The table format is:

{
    rects = { ... },  -- Array of detected bounding boxes
    text = "detected_text",  -- Detected text string
    rect_map = { ["detected_text"] = { bounding_boxes } }  -- Mapping of detected texts to bounding boxes
}

Since multiple texts can be detected at once, all detected information is included in rect_map.

detect_ui(condition, require_detection_count, settings, timeout)

Performs screen element detection.

When detect_ui is called, it returns the detection result as a return value.
You can use the detection result, including the bounding rectangles and element information, to perform actions such as text input on the detected element.

Example
Detect a text input field that contains the text “Type” and input “Test” into it:

local result = detect_ui(
    {
        class_name = "android.widget.EditText",
        contained_text = "Type"
    }, 
    1, 
    {
        match_settings = {
            class_name = "required",
            contained_text = "required"
        },
        text_match_settings = {
            contained_text = "exact"            
        }
    },
    1000
)
if result ~= nil then
    input_text(result.candidates[1], "Test")
    delay(100)
else
end

Arguments

To specify attributes like app name in the condition table, use the following keys:

Attribute	Attribute Name	Description
App Name	package_name	The identifier (package name) of the app that contains the target screen element.
Element Type	class_name	The type of screen element to detect.
Internal ID	view_id	The internal ID (viewId) assigned to the screen element. This can be used when defined by the app developer.
Text Content	text	The text displayed on the screen element.
Contained Text	contained_text	Text that is displayed inside the specified element.
Description	content_description	The content description assigned to the screen element. This may differ from the visually displayed text.
Element Position	bounds	The rectangular area (bounding box) representing the position and size of the element on the screen.
Element Structure	path	A number representing the order of the element in the screen hierarchy, indicating its position within the structure.

condition: A table defining the target element conditions. Each attribute accepts:
- bounds: rectangle format.
- path: Array of integers
- Others: String
require_detection_count: The minimum number of detections required. Returns a value only if this number or more detections are found. Use 2 or more for operations like dragging between detected targets.

settings: A table to configure matching behavior.

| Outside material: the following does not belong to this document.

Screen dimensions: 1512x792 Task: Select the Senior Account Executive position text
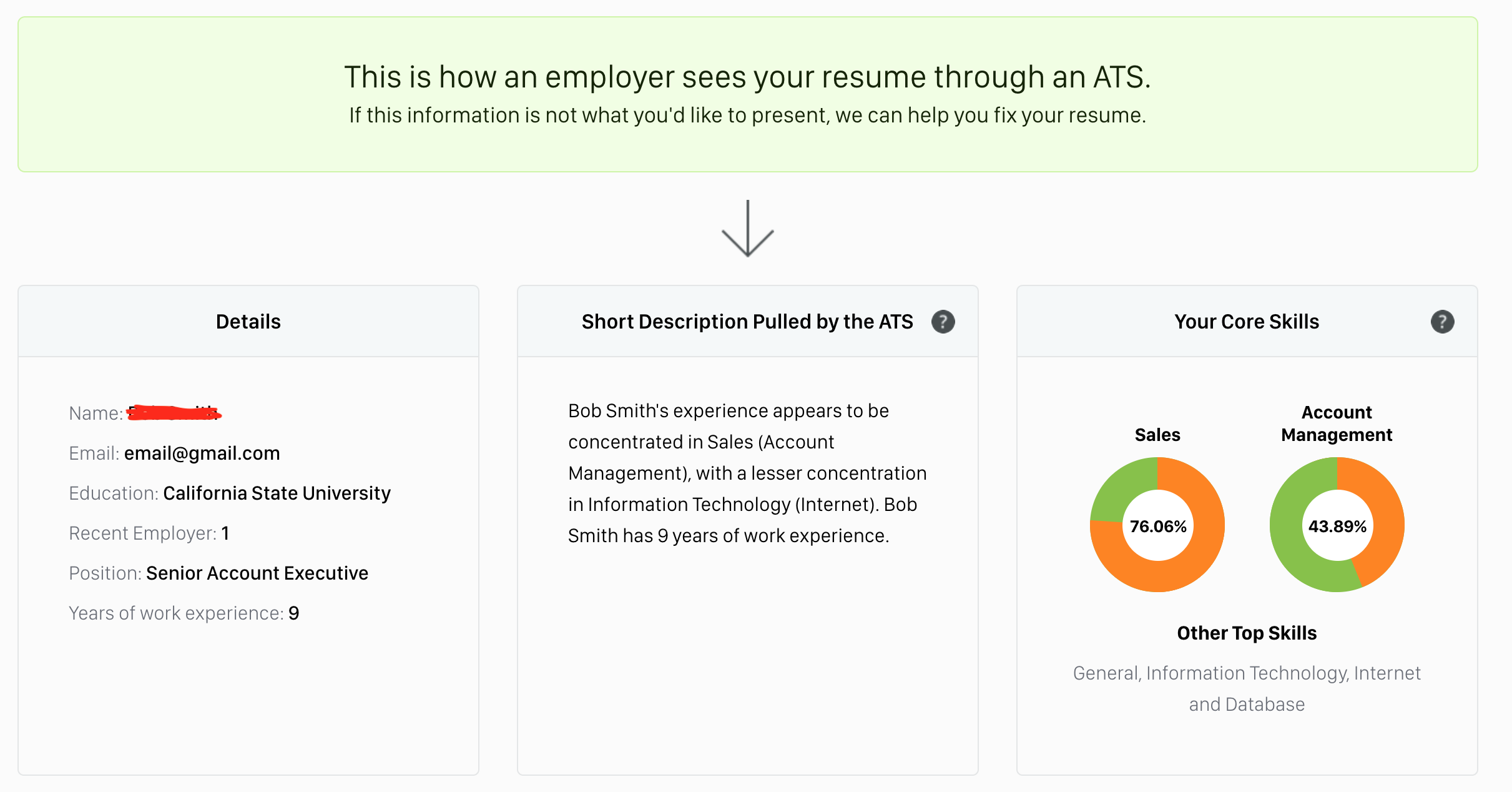pos(257,573)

clickable_only: A boolean value that specifies whether to limit detection to clickable elements. Defaults to false if omitted.
editable_only: A boolean value that specifies whether to limit detection to text-editable elements. Defaults to false if omitted.

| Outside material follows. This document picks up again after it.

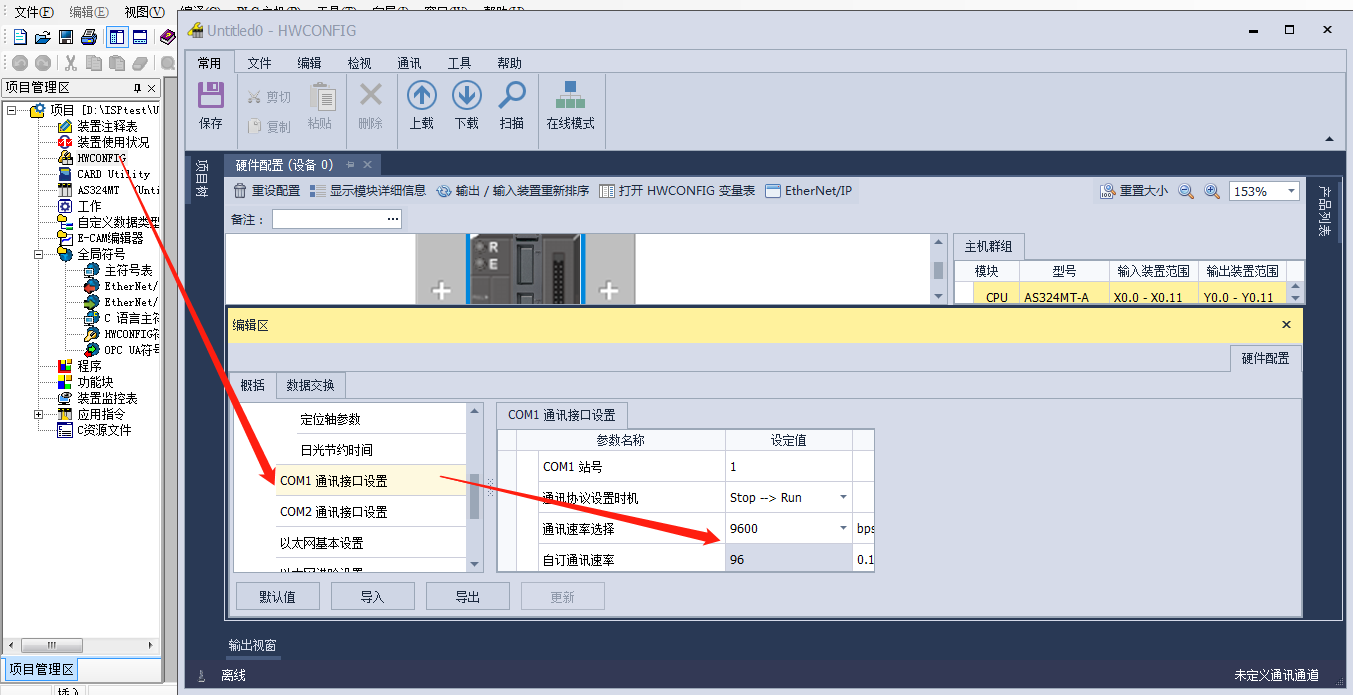Viewport: 1353px width, 695px height.
Task: Click the zoom out magnifier icon
Action: point(1186,191)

match_settings: A table that defines how each attribute should be used for matching. Unspecified attributes are ignored. Valid values:

Usage mode	Value	Description
Required	required	If this does not match, the element will be excluded.
Preferred	preferred	If this matches, the element will be prioritized among candidates.
Ignored	ignored	This attribute will not be used for comparison.

text_match_settings: A table defining how to match text-related fields (text, contained_text, content_description). Valid values:

Text matching method	Value	Description
Exact Match	exact	Matches elements whose text exactly equals the given text.
Contains	contains	Matches elements that contain the given text.
Starts With	starts_with	Matches elements that start with the given text.
Ends With	ends_with	Matches elements that end with the given text.

timeout: Specifies the detection timeout in milliseconds.

Return Value
A table representing the result of screen element detection.

The result is in the format { rects: array of bounding rectangles, candidates: array of detected elements }. Both arrays are sorted based on the “preferred” match settings.
The most relevant result is rects[1] and candidates[1].
You can pass candidates[1] to input_text or other related functions.